Эзра несколько раз глубоко вдохнул, а потом снова начал считать.

Я не останавливала его. Не задавала вопросов. Я не понимала, но в данный момент и не чувствовала необходимости понимать. Я просто хотела, чтобы Эзра был в порядке.

* * *

Мы уже вернулись с церемонии прощания домой, и через некоторое время я обнаружила Фостера под кухонным столом.

Обнаруживать Фостера в странных местах уже стало привычным, например, сидящим в пустой ванне, или корзине для белья, или в шкафу для одежды. Но лежащим под столом в кухне — это что-то новенькое. Так что я подошла и уселась на пол, обняв руками коленки и опираясь спиной на посудомоечную машину. Она работала, и кухню заполняли громкие звуки полоскания.

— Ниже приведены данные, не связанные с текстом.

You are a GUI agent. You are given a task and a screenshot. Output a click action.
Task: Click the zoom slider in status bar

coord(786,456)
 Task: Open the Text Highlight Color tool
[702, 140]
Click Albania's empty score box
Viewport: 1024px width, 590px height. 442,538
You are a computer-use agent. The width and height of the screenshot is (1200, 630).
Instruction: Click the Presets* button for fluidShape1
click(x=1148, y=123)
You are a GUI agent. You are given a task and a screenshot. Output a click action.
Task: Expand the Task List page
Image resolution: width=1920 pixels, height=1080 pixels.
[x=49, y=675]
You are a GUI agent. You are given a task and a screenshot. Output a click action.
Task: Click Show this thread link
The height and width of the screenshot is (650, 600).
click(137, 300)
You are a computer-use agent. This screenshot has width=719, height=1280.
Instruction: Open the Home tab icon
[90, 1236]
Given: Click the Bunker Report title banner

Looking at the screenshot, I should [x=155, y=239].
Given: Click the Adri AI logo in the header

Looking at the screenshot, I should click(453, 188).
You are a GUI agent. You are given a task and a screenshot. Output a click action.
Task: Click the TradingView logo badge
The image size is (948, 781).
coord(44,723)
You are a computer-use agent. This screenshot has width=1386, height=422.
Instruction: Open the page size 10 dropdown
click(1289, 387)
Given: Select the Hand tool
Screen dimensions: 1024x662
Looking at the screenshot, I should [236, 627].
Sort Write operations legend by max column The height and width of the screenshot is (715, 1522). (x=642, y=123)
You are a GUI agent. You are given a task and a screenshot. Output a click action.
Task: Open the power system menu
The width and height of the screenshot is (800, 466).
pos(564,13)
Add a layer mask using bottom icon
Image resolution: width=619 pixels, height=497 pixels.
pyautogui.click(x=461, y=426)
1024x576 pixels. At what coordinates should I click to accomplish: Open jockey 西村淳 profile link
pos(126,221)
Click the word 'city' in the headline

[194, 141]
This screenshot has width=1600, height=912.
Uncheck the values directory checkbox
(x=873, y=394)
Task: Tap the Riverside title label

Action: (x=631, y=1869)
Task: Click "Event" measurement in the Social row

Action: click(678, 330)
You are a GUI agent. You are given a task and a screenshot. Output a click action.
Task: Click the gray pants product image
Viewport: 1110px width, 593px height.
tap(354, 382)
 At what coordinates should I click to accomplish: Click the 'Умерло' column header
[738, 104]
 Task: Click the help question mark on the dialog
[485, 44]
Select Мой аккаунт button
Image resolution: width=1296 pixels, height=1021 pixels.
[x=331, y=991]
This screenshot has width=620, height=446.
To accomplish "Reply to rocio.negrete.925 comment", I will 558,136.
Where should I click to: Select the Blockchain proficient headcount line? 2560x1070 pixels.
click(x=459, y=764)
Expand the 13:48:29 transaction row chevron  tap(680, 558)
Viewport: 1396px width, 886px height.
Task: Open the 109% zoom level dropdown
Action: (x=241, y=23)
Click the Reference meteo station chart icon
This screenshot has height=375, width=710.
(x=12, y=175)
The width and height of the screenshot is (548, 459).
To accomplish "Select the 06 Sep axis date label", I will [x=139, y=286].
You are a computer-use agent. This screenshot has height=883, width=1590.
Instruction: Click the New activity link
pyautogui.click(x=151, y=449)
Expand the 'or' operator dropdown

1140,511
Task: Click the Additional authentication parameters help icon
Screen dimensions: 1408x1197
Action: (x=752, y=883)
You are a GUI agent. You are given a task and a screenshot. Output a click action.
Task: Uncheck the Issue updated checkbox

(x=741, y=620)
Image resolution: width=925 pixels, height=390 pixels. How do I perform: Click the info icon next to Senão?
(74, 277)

— Дев, он выглядел, как будто спит, — сказал Фостер после долгого молчания. — Сэм Уэллс. Он выглядел, как будто просто спит. Там было столько людей, что они заполнили три огромных помещения.

— Полагаю, он был важен для многих людей.

— Если бы ты умерла, что бы ты хотела чтобы о тебе говорили?

Я поняла, что это один из тех вопросов Фостера, на которые не требуется ответа, поэтому позволила ему продолжать.

— В смысле, тебе бы хотелось, чтобы люди говорили о тебе всю эту вежливую фигню или чтобы они говорили правду?

— Правду?

— Настоящее. Иногда ты слишком громко разговариваешь. И бесишься без причины. И иногда ты слишком критична к людям, которые этого не заслуживают.

Я не рассердилась, отчасти потому, что Фостер размышлял о чем-то своем, отчасти потому, что это правда.

— И если ты вдруг умрешь, то это не будет значить, что эти черты не были частью тебя. Но люди не будут говорить о настоящем.

— Они хотят сосредоточиться на хорошем, — сказала я.

— Его убило не хорошее. — Он помолчал. — Он поступил очень глупо, Дев. Но люди не могут этого сказать. Такое не принято говорить.

Я не ответила.

— Если бы Эзра умер, ты бы продолжала называть его придурком?

— Не говори так.

— Вечно ты так говоришь. Ты всегда говоришь мне, чего не говорить, но я всего лишь говорю правду, и я не понимаю, что в этом плохого. Если бы Эзра умер, мне бы хотелось, чтобы ты продолжала звать его придурком, если действительно так считаешь. Если человек умер, это еще не значит, что его смерть должна изменить твое отношение к нему или то, каким он был на самом деле. То, что его не стало, не значит, что он не был плохим человеком или никогда не терпел неудач.